An online printer opening a shop – can it be true? Yes! We’re stepping out of our online world into the real world and we’d love you to come and see us.
The quirky online printing company wants a location for people to be able to see the people behind the company, touch and feel the products and be able to print cards instantly on location. Adn MOO is not the only one.
The Google retail store rumor ignited again this week. Seth Weintraub reported at 9to5Google that “[a]n extremely reliable source has confirmed to us that Google is in the process of building stand-alone retail stores in the U.S.” to be opened in time for the 2013 holiday season. The Wall Street Journal’s Amir Efrati followed with confirmation from “people familiar with the matter,” though one of those people said it wouldn’t happen this year.

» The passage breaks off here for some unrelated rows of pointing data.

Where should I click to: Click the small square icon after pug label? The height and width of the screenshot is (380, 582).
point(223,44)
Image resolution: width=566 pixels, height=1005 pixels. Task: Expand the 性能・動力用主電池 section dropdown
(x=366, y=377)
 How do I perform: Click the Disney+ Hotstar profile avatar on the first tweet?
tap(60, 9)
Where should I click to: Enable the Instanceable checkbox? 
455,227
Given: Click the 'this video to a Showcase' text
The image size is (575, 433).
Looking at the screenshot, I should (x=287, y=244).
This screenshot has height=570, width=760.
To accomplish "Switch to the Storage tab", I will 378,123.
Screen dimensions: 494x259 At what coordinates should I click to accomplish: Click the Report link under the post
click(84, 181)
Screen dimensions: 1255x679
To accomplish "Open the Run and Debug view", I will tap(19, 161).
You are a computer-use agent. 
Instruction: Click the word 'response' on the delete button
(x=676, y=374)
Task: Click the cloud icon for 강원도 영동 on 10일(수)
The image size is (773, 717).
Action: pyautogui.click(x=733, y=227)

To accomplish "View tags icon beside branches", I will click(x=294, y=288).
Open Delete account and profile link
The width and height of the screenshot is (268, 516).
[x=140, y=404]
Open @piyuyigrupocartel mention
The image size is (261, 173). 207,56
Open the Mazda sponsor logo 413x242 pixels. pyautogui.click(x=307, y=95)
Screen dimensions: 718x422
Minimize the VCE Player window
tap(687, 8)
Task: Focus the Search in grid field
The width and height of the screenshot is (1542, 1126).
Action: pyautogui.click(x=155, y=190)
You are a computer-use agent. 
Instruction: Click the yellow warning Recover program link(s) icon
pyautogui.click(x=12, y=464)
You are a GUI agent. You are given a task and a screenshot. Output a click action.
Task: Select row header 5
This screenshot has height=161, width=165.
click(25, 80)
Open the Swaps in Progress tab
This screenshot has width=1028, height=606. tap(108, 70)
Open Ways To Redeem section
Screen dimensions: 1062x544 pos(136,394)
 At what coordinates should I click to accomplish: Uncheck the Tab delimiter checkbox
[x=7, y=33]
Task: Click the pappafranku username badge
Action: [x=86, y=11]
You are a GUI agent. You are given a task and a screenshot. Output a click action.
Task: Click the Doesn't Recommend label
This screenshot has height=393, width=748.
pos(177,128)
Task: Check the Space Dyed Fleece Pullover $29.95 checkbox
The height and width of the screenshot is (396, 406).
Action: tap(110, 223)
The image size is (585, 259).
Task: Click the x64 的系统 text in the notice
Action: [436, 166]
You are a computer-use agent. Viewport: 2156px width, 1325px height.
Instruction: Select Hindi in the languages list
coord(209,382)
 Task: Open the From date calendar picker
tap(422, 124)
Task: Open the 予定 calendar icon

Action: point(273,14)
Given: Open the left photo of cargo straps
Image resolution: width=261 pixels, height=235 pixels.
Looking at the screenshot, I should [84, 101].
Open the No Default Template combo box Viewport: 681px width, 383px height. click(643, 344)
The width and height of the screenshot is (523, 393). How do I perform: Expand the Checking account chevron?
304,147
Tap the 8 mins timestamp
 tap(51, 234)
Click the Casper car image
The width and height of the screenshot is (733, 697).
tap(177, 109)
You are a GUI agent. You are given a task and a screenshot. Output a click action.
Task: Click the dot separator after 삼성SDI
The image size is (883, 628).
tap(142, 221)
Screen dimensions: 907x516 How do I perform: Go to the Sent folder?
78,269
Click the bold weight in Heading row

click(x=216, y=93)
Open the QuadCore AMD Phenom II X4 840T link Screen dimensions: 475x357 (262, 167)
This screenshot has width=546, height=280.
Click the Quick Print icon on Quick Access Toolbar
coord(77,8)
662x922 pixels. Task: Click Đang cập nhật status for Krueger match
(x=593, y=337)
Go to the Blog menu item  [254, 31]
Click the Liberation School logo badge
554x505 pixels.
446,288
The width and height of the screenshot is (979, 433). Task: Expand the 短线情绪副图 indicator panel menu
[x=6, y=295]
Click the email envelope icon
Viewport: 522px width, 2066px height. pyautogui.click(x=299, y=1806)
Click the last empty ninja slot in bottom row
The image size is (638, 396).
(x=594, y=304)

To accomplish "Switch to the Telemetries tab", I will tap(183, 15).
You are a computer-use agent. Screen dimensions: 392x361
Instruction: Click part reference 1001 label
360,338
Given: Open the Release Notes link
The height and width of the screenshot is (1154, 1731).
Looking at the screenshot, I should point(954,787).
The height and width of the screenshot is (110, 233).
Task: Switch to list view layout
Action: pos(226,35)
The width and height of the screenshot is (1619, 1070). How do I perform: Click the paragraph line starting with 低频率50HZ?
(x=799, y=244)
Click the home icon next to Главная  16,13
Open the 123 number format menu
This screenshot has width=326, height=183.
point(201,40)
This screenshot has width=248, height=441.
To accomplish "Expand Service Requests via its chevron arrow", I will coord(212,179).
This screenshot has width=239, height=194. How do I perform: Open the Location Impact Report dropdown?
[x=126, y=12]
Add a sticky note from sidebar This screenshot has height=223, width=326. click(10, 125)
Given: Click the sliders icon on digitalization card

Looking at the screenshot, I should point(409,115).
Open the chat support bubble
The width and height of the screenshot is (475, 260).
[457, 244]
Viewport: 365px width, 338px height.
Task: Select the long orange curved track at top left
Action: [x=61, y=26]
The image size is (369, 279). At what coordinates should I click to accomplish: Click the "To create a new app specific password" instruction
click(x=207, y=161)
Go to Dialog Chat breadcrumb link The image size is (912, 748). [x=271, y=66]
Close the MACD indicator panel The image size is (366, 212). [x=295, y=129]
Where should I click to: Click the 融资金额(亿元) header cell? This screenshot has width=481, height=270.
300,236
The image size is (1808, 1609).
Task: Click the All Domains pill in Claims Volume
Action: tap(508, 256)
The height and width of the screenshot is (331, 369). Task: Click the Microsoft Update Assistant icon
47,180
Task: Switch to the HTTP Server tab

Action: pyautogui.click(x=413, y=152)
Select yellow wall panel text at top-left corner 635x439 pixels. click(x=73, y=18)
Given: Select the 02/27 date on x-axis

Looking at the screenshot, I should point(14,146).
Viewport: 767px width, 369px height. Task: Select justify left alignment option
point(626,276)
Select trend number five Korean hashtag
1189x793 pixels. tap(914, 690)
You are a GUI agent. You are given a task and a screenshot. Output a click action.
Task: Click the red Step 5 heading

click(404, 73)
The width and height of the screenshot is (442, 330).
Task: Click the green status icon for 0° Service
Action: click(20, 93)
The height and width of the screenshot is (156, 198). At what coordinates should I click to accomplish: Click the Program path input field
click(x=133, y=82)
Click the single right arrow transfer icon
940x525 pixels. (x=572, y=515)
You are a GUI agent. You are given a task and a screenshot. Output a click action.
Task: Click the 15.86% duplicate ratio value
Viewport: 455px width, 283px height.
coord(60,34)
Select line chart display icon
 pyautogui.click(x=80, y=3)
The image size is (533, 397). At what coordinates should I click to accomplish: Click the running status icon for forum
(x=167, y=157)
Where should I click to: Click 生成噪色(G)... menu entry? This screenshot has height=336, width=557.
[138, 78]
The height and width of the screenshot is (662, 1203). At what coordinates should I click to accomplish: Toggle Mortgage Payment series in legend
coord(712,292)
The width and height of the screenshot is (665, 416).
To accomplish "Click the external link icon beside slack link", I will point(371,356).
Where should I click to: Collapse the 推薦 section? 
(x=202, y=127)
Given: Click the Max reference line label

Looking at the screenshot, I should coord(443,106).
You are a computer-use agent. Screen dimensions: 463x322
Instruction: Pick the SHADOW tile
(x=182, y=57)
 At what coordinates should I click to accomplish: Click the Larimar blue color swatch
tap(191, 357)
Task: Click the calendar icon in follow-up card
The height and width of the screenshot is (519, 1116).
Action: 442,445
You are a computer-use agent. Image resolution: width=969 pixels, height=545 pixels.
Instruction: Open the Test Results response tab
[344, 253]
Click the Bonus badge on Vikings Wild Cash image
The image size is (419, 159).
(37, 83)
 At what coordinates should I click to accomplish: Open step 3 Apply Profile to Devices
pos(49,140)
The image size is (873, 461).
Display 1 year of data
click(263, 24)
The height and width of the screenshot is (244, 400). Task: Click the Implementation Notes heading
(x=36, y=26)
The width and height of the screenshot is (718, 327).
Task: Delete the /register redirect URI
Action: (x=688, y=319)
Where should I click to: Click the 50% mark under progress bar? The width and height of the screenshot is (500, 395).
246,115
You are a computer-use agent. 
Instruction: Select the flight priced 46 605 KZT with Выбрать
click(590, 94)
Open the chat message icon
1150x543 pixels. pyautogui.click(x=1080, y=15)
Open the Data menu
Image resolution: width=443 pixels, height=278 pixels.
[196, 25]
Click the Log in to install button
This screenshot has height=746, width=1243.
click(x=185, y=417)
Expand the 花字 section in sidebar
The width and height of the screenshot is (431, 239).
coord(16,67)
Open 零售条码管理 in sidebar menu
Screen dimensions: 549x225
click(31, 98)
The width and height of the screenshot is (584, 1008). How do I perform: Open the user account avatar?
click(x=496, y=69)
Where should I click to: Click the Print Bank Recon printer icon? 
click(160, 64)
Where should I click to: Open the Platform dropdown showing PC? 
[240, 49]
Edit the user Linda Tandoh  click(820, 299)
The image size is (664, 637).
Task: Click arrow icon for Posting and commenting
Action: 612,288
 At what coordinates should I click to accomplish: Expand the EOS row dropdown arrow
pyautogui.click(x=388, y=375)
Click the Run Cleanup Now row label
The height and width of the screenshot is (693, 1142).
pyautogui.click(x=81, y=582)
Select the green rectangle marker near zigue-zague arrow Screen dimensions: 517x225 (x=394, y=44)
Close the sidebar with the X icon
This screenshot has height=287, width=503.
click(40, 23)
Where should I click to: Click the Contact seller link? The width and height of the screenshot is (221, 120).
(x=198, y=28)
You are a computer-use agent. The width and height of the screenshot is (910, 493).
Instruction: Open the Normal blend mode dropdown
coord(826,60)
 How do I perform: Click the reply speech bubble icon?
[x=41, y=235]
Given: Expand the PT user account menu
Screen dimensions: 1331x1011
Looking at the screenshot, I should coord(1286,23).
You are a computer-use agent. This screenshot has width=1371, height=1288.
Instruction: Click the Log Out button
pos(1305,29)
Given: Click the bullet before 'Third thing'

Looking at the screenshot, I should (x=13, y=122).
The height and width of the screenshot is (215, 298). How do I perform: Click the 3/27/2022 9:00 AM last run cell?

Across the board, analysts seem to think it’s a good idea. Alyson Shontell at Business Insider noted that as Google becomes more of a hardware company — with its Android devices, Google Glass, and self-driving cars — analysts say it’s time for Google to work on its brand image, which will require consumer interaction, something the company hasn’t done much of up to this point. Google executives seem to agree — Weintraub reported that retail store plans started to solidify along with plans to offer Google Glass to mainstream consumers. “The leadership thought consumers would need to try Google Glass first hand to make a purchase,” Weintraub wrote. “Without being able to use them first hand, few non-techies would be interested in buying Google’s glasses (which will retail from between $500 to $1,000).”